Arzuaga was a member of the Athletic side that won back-to-back Copa del Rey titles in 1910 and 1911, helping his side keep a clean-sheet in the 1910 final (UECF) in a 1–0 win over Vasconia, the name under which the newly founded Real Sociedad played. He become the captain of the team in 1911. He remained loyal to Athletic until 1912, when the club decided that the low form of an aging Arzuaga did not allow him to continue defending the colours of Athletic, so he was dropped from the first team, and eventually, he left and joined Club Deportivo Bilbao, with whom he retired in 1914 at the age of 34.

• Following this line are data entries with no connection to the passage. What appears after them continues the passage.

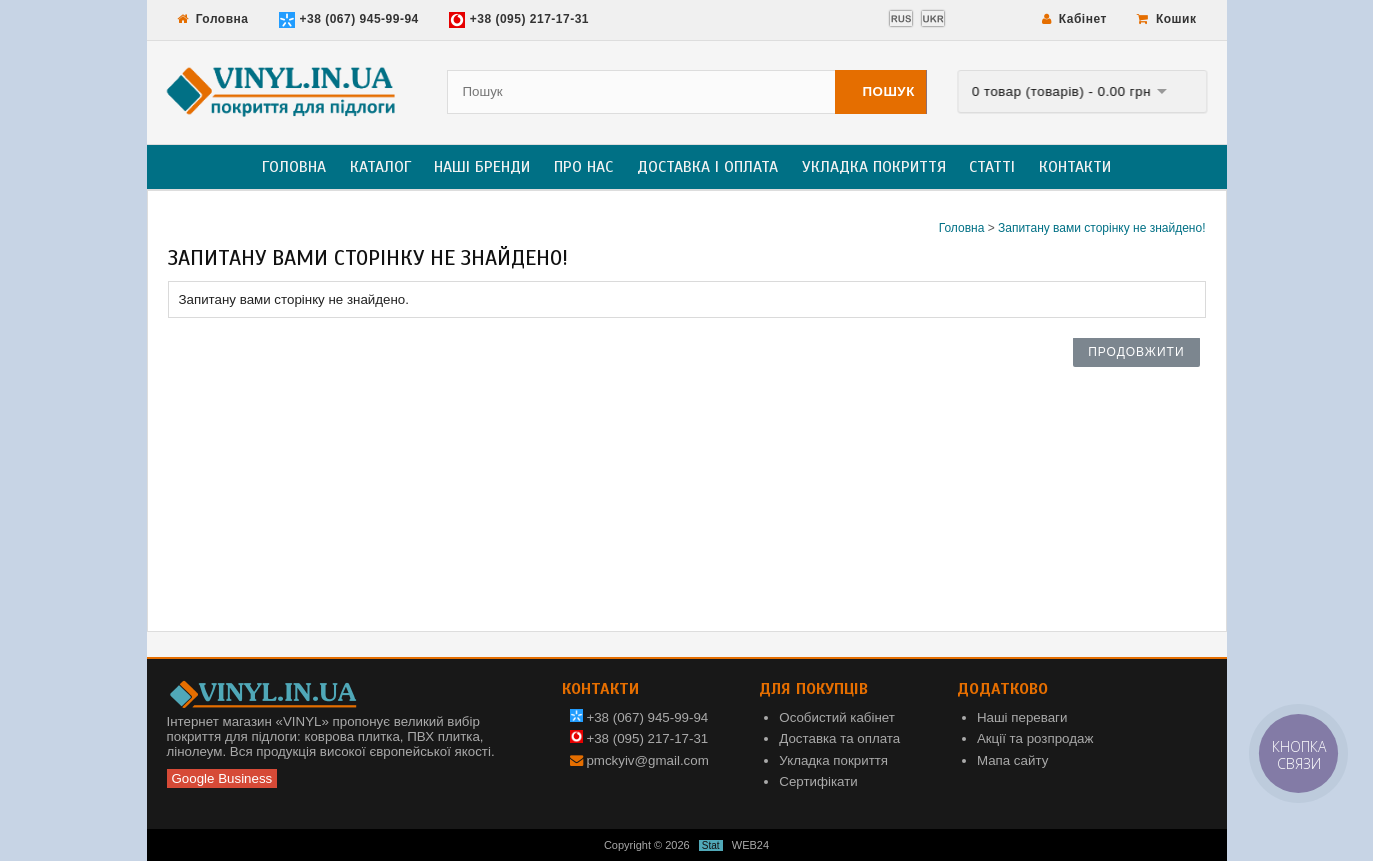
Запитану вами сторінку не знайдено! (1102, 228)
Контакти (1075, 167)
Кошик (1167, 19)
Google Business (222, 778)
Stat (711, 845)
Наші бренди (482, 167)
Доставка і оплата (707, 167)
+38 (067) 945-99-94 (349, 20)
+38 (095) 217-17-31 (519, 20)
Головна (213, 19)
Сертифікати (818, 781)
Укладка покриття (874, 167)
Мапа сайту (1012, 760)
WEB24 (750, 845)
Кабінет (1074, 19)
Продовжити (1136, 352)
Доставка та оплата (839, 738)
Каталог (380, 167)
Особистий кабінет (837, 717)
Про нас (583, 167)
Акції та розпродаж (1035, 738)
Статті (992, 167)
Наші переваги (1022, 717)
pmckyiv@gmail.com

===International career===
On 25 May 1913, the 33-year-old Juan Arzuaga went down in history as one of the eleven footballers who played in the very first unofficial game of the Spanish national team at Estadio de Amute in Hondarribia. They faced a French national side represented by the USFSA, and it was Arzuaga (playing as a forward on the day) who netted an 85th-minute equalizer to salvage a 1–1 draw.

==Refereeing career==
Arzuaga participated in the 1911 Copa del Rey as both a player and a referee, winning the cup as the former and overseeing one match as the latter, a quarterfinal clash between CD Español and Academia de Infantería on 10 April, which ended in a 6–0 victory	to Español.

==Managerial career==
As a coach, Arzuaga managed Athletic Bilbao from 3 December 1921 until 20 March 1922.

==Death==
Arzuaga died in Logroño on 26 August 1951, at the age of 70.

==Honours==
Athletic Bilbao
- Copa del Rey: 1910, 1911; runner-up 1907 (Note: as Club Bizcaya.)